Goal: Rewrite the records from the start through the line containing "point(980,69)", changing "Extensions" to "Settings" and leaving everything else unchanged.

Supplied information:
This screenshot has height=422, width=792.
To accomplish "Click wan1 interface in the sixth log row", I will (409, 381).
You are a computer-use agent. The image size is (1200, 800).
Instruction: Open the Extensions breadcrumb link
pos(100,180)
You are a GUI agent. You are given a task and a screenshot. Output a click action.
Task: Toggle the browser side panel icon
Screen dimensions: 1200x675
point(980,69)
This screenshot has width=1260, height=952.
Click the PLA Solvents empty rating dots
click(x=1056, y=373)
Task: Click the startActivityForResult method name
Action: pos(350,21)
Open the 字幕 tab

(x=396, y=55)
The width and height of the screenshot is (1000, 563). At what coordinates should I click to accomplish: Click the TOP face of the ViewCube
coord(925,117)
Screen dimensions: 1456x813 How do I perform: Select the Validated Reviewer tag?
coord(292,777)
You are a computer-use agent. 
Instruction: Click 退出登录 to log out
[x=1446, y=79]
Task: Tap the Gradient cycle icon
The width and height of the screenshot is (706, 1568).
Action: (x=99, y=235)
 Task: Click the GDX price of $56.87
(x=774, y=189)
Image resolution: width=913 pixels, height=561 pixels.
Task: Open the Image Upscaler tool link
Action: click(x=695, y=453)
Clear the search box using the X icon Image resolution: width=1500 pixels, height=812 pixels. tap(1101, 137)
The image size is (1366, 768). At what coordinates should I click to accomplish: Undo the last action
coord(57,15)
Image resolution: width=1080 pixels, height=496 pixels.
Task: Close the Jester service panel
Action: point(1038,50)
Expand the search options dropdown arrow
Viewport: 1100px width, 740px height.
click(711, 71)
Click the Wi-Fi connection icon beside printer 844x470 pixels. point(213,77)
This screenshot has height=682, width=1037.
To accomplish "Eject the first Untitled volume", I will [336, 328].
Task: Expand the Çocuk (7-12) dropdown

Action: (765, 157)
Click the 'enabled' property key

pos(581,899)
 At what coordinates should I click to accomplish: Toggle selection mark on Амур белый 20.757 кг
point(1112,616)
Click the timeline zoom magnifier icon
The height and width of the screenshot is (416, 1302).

Task response:
This screenshot has height=422, width=792.
To accomplish "Click wan1 interface in the sixth log row", I will (409, 381).
You are a computer-use agent. The image size is (1200, 800).
Instruction: Open the Settings breadcrumb link
pos(100,180)
You are a GUI agent. You are given a task and a screenshot. Output a click action.
Task: Toggle the browser side panel icon
Screen dimensions: 1200x675
point(980,69)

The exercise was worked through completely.